[Saved entries]
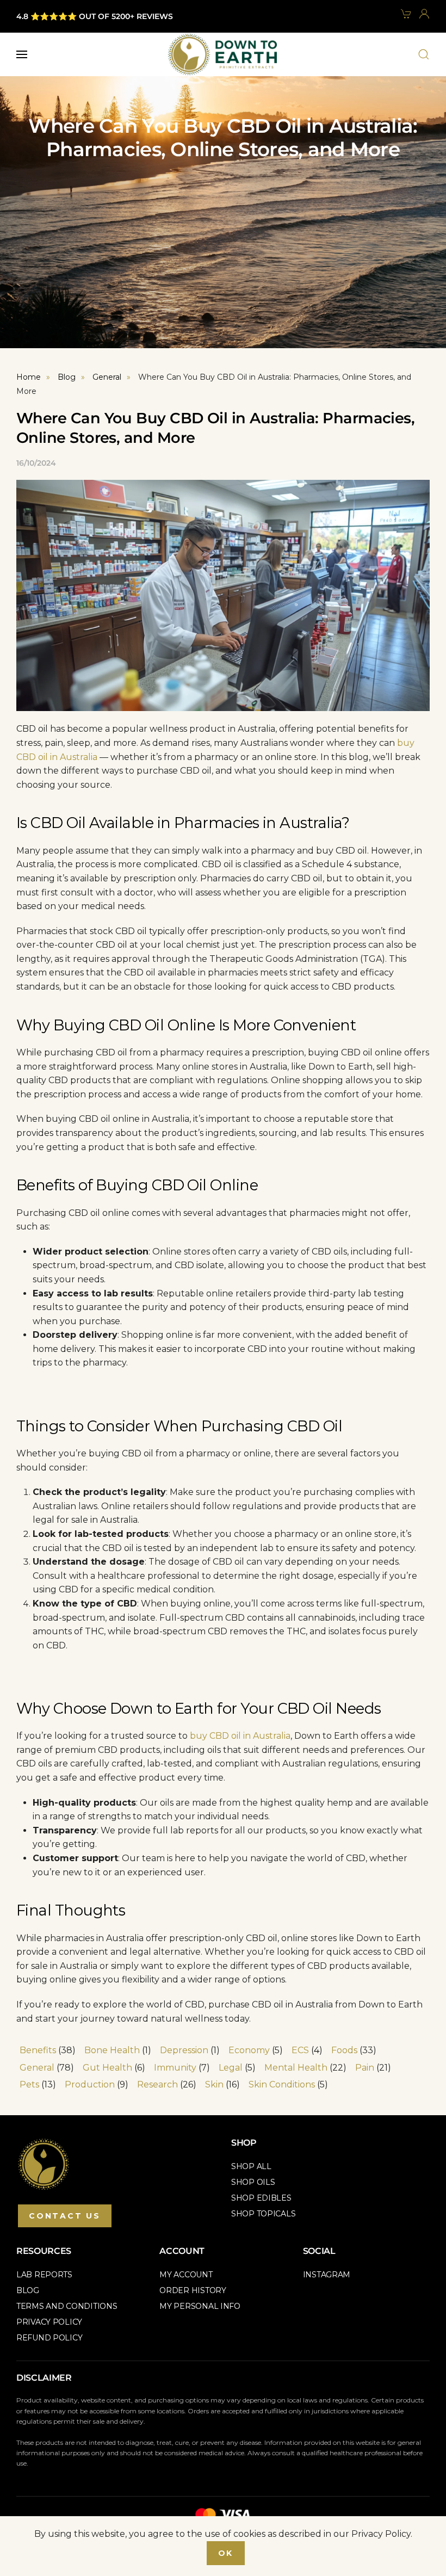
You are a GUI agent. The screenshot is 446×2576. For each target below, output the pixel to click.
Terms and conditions (66, 2306)
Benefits (38, 2050)
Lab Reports (44, 2275)
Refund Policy (49, 2338)
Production (90, 2084)
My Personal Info (199, 2306)
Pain (364, 2067)
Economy (249, 2050)
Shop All (251, 2166)
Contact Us (65, 2216)
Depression (184, 2050)
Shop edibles (261, 2198)
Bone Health (112, 2050)
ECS (300, 2050)
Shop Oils (253, 2182)
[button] (21, 54)
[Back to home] (222, 54)
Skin (214, 2084)
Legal (231, 2067)
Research (157, 2084)
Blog (27, 2290)
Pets (29, 2084)
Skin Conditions (282, 2084)
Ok (226, 2553)
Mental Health (295, 2067)
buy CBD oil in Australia (240, 1736)
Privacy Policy (49, 2322)
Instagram (326, 2275)
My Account (185, 2275)
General (37, 2067)
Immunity (175, 2067)
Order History (192, 2290)
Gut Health (107, 2067)
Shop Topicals (263, 2214)
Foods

**Aim of the exercise:** Please repeat each line from the one with "Ok (226, 2553)" through the last line of the data above, and add nothing.

**Reply:**
Ok (226, 2553)
Mental Health (295, 2067)
buy CBD oil in Australia (240, 1736)
Privacy Policy (49, 2322)
Instagram (326, 2275)
My Account (185, 2275)
General (37, 2067)
Immunity (175, 2067)
Order History (192, 2290)
Gut Health (107, 2067)
Shop Topicals (263, 2214)
Foods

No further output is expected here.